The Benjamin M. Statler College of Engineering and Mineral Resources at West Virginia University pioneers innovation. Student labs and classrooms are high-tech, visually stunning, and inspiring...but other spaces remain the same as they were when the buildings were first built. This particular entrance to the Engineering Sciences Building, the tallest and most widely utilized building on the engineering campus, was a bit outdated. For being the first room you walk into as a touring student or incoming freshman, it was not particularly inviting and didn't adhere well with WVU's new brand identity. It was time for a refresh.
The view from the atrium, leading the path outside into the Engineering Sciences Building. Multiple sets of double glass doors separate the entrance from the main floor
The left wall from the entrance to Engineering Sciences building, with a white marble wall with brass 3D letters spelling "ENGINEERING" and a dark navy fabric banner reading "Take your first step to discover your future."
The main floor of Engineering Sciences Building from doors, with a single white marble wall to the left and several black marble walls stretching into the distance
The right side of the main floor in Engineering Sciences Building, a plain white wall with one white marble slab.
Aside from taking extensive measurements to account for fire alarms, doorways, awkward ceiling slants, etc., I had to examine how a student passes through this space. How much of the room do they see through the glass doors as they enter from the outside? If they study in the adjacent lounge to the right of the entrance, what would they be staring at in place of the brass "ENGINEERING" letters?
These all informed my first sketches and drafts. I chose to execute a continuous graphic that wrapped around the entire space and covered both the white and black marble.
There were a lot of parameters to work around. WVU was in the middle of a rebrand, so while some fonts, colors, and elements were staying the same, others were changing drastically—but we couldn't know details until they did an official relaunch of the brand, and we had to have this project installed before then. I had to experiment within the guidelines I had access to in the meantime to see what would work, from slogans to textures to fonts and more.
We also only had a few months from start to finish to complete the final design due to budgetary constraints. My design had to be clean, accurately measured, scaled correctly, and I had to communicate frequently with other departments and vendors for proper approvals as we went.
This was also my first ever environmental graphic. All of these challenges made this project a massive undertaking to complete in just several months.
I made a lot of iterations and worked closely with the Statler Marketing & Communication department as well as WVU's Strategic Communications team to examine what would and wouldn't work. To install such a large-scale vinyl wrap would be time consuming and expensive; I didn't want to make any design choices that would out-date my work within a year or two.
While designing in Illustrator, I simultaneously mocked up the design on real pictures of the space to ensure the continuous graphic looked how we wanted as you move through the space. With this much vinyl and little room for reprints or errors, it was important to get as many mock-ups as possible before installing so that everything went smoothly.

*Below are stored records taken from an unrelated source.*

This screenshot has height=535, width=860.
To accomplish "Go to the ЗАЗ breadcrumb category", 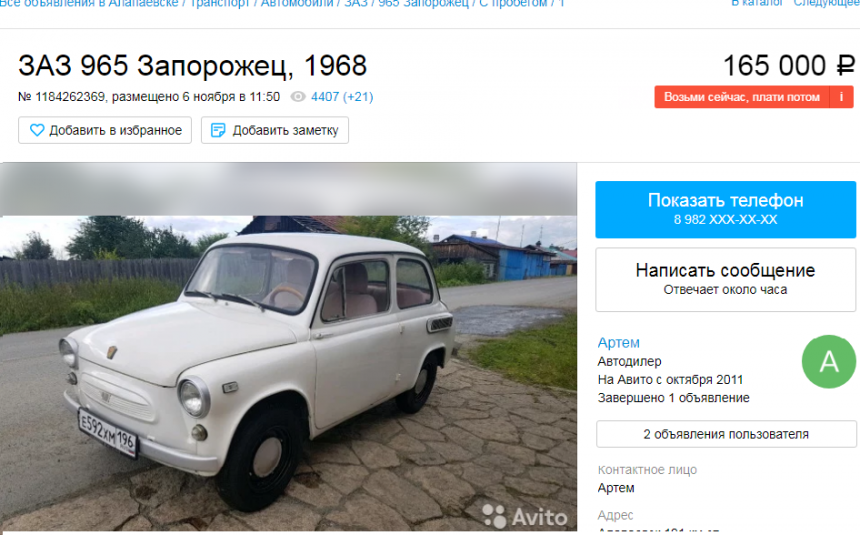I will coord(356,3).
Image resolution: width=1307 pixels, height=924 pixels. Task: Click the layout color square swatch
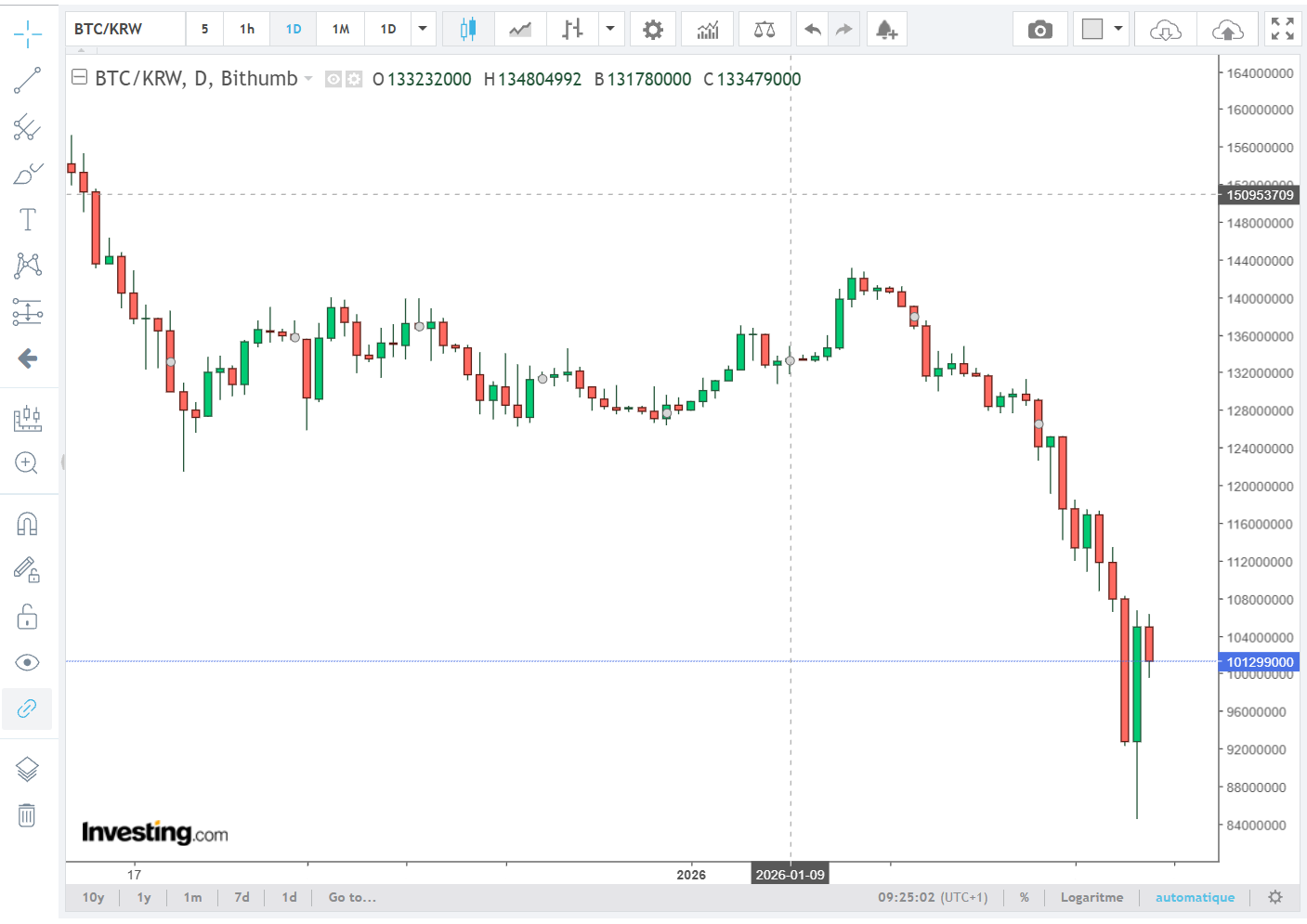1092,29
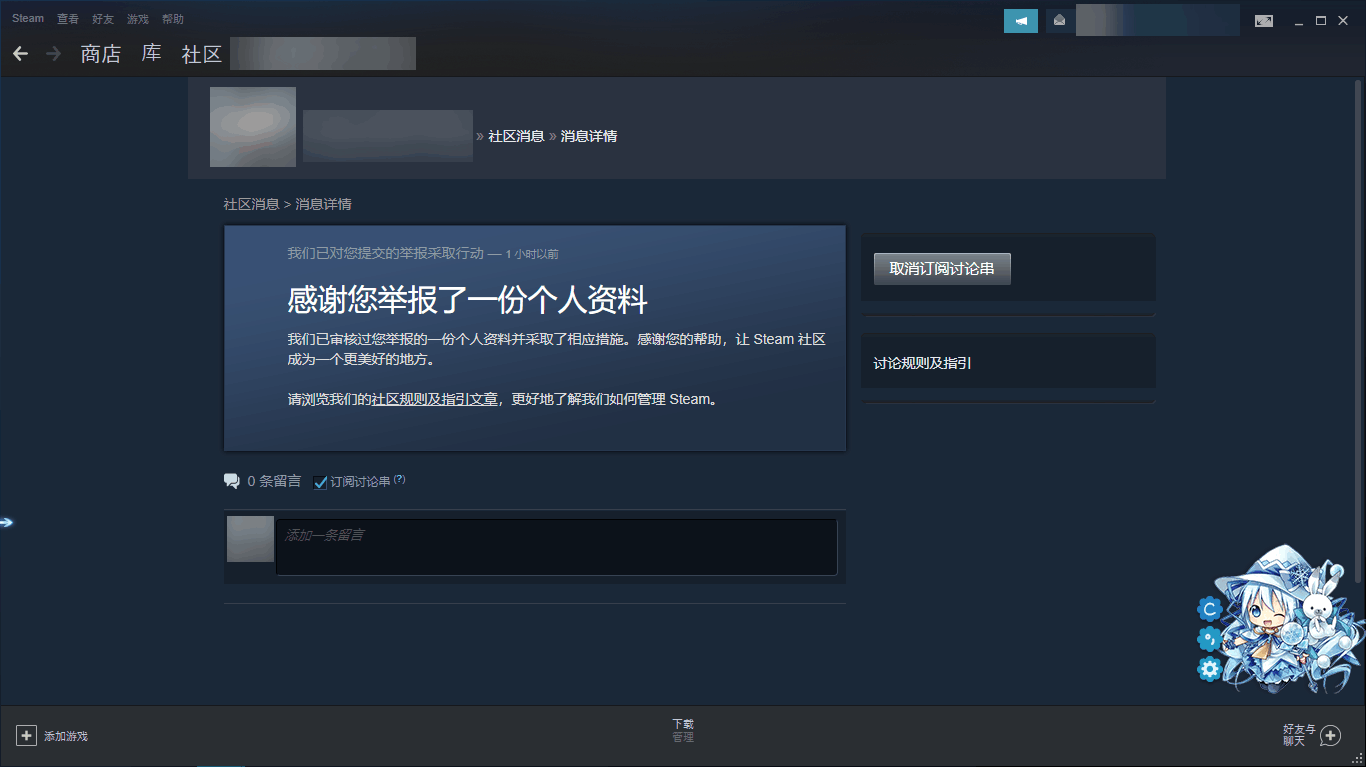Click the 取消订阅讨论串 button
This screenshot has width=1366, height=767.
[941, 269]
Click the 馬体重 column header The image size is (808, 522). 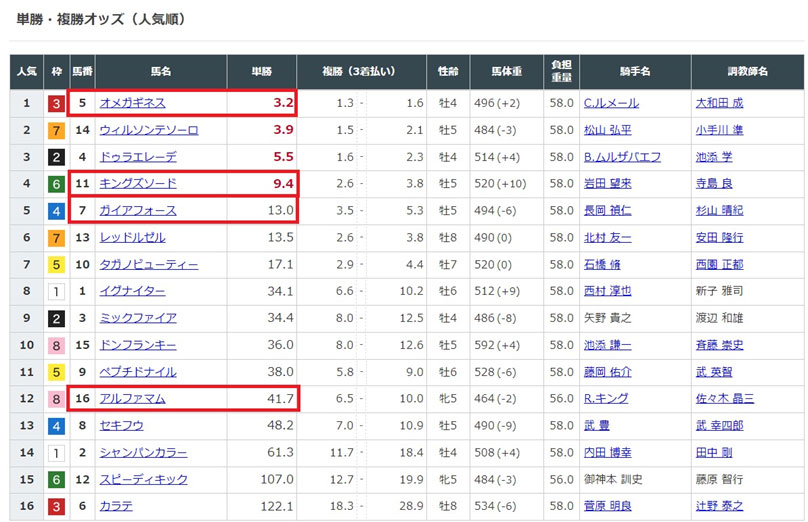pos(507,72)
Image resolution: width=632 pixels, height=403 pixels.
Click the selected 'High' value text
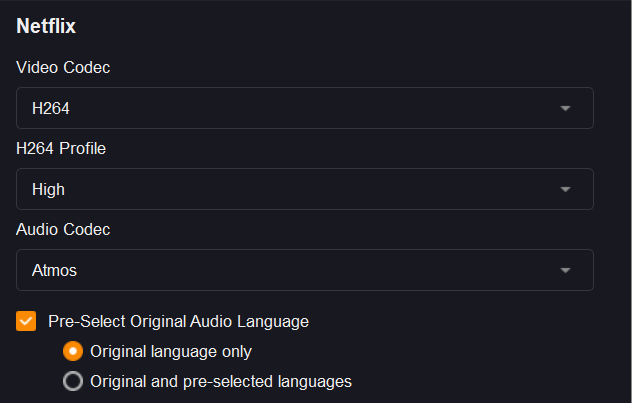point(48,189)
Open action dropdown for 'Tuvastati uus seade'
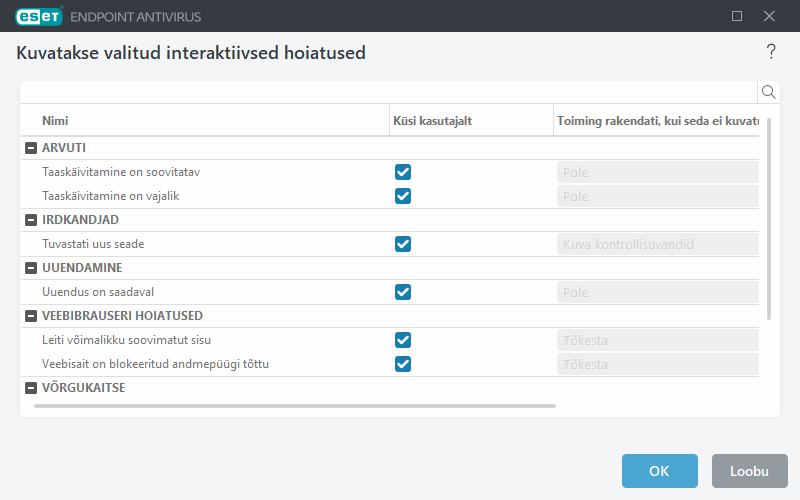The height and width of the screenshot is (500, 800). tap(656, 244)
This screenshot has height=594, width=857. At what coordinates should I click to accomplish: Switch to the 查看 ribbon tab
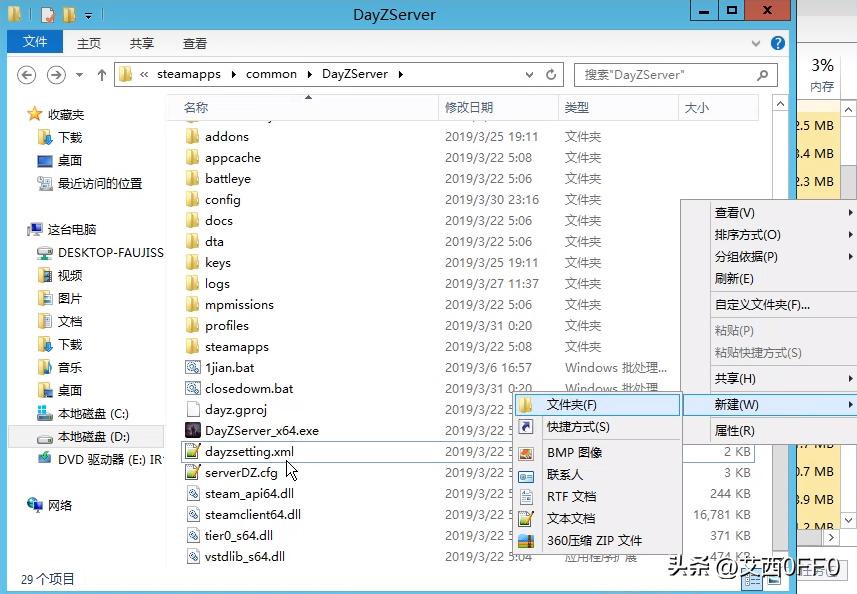194,42
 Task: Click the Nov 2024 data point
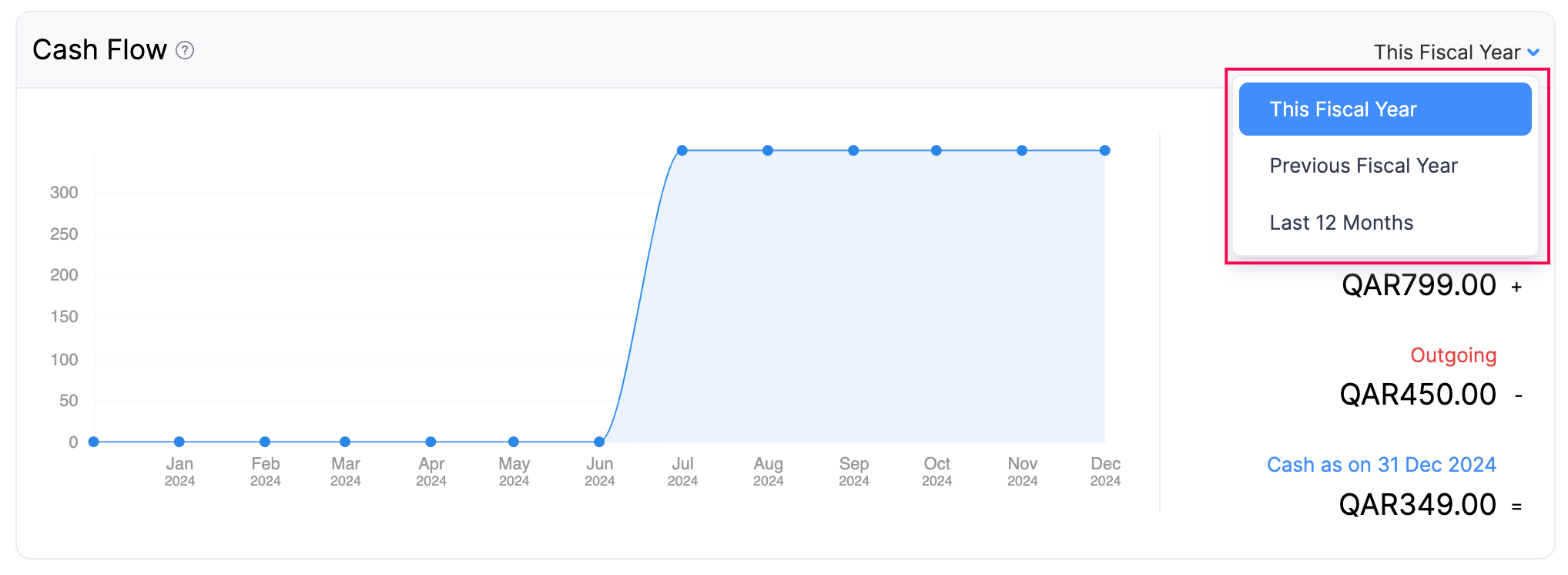(1022, 150)
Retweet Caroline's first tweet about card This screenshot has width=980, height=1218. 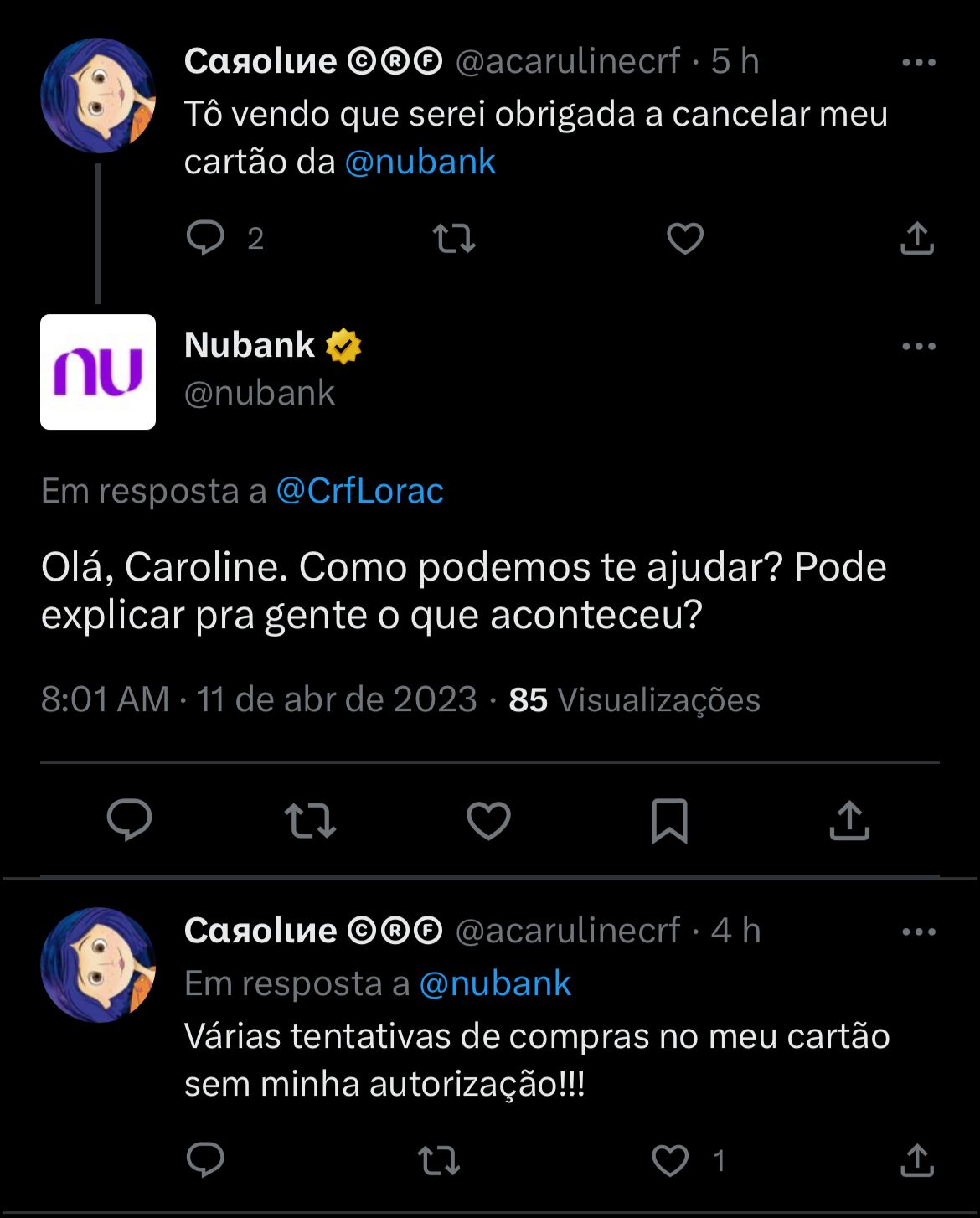pos(454,238)
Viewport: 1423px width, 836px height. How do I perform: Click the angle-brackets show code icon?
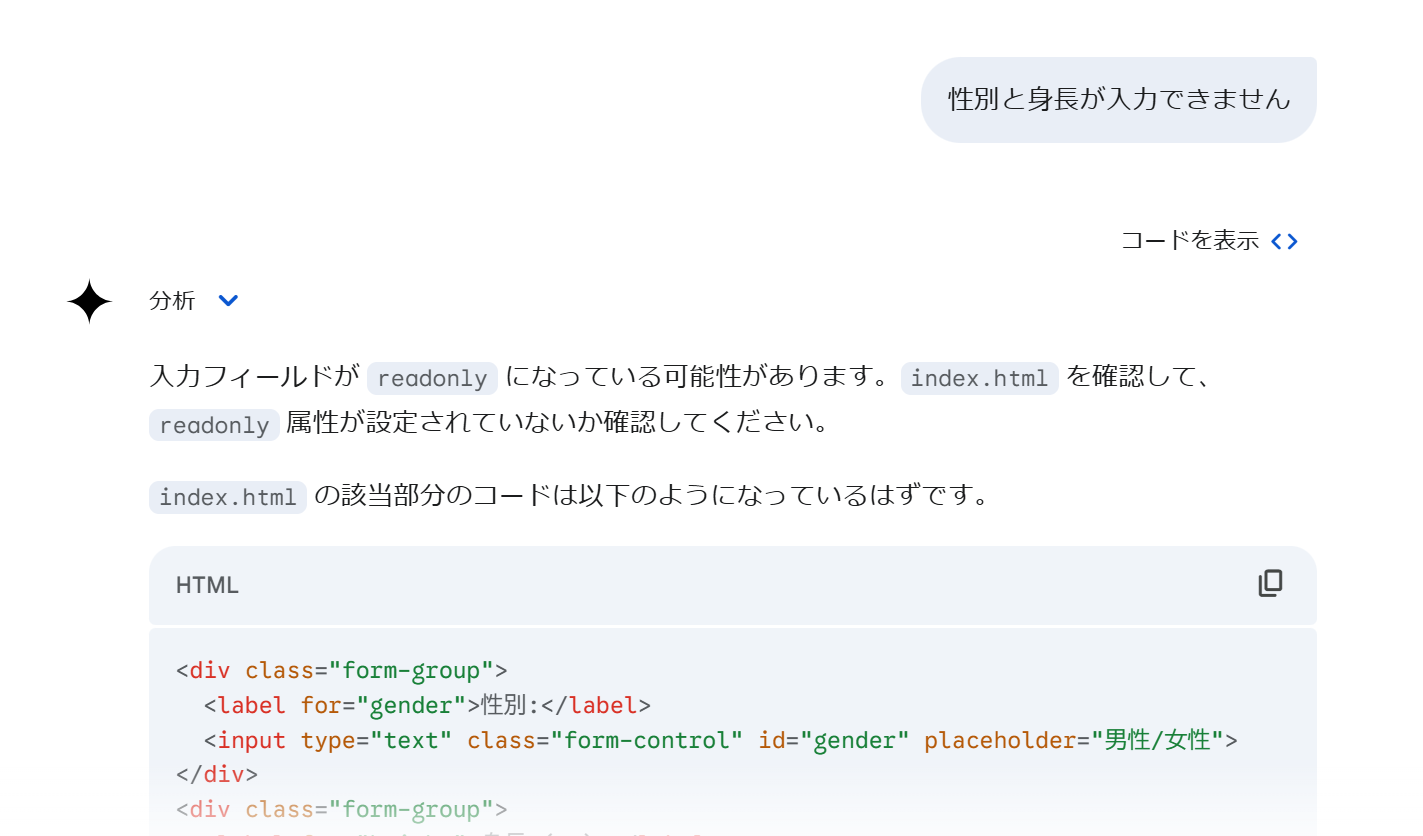click(1284, 241)
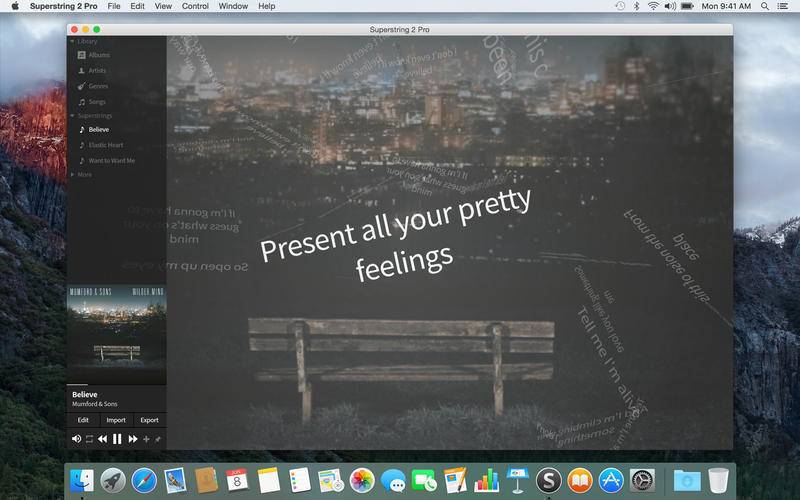Open the View menu
Image resolution: width=800 pixels, height=500 pixels.
(x=163, y=6)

Welcome Home mockup on royal blue wall; previous versions change the 'welcome' from dark blue to royal blue to finally pale blue, and the slash has become transparent overlays instead of a solid color.
The blue to white gradient and circuits plus an aerial image of campus are added and the buildings are full color with location markers and fun facts.
The final wall section has circuits fading into a topography texture with the full college logo rather than just a flying WV on a solid shape.
My design highlighted WVU's digital signage system (in the third picture above), provided an in-depth aerial map of the engineering campus, and combined familiar WVU brand components with ones specific to Statler. The result not only brightens up the area so that it truly reflects the innovation in the college, but fits within WVU branding while still having its own flair unique to the engineering college.
The first section of the final Welcome Home wall. Toopography lines merge into circuit endings, travelling to the words "Welcome home".
The second section of the final Welcome Home wall. A full color overlay of campus buildings, with location markers and fun facts for each building, overlaying a blue gradient and circuits that lead the eye to the next part of the wall.
The circuits from the previous wall lead you to the "Let's Go!" logo, and the wall begins to fade to yellow. Circuits lead back into topography as the Statler College logo ends the wall graphics.
A small section of circuits to cover the remaining marble wall unattached to any previous wall.
The final space is vibrant, more welcoming, and makes it easier for new students to navigate campus, with an aerial graphic containing campus landmarks. More than that, it modernizes an already well-loved building so that plenty of future students can feel proud to be a part of this college whenever they pass through.
Photo of the first section of the installed wall from the glass entrance doors.
Photo of the second section of the installed wall, where the graphic turns into the aerial of campus.
An overview of all walls as they appear after the vinyl has been installed; the space is much brighter and colorful, and no longer swallows the light.
The last section of the installed wall, with the digital signage monitor reinstalled back over the vinyl. The circuits in the design wrap around it and the college logo ends the segment.